_Your assignment_. Transcribe each record exactly as it appears.

Stored data:
++++
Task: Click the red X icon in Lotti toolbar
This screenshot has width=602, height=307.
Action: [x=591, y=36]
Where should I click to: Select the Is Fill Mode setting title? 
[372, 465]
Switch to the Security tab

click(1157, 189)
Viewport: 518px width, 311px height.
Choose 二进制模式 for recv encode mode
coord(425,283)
++++
_Task solution_.
Task: Click the red X icon in Lotti toolbar
This screenshot has width=602, height=307.
Action: [x=591, y=36]
Where should I click to: Select the Is Fill Mode setting title? 
[372, 465]
Switch to the Security tab

click(1157, 189)
Viewport: 518px width, 311px height.
Choose 二进制模式 for recv encode mode
coord(425,283)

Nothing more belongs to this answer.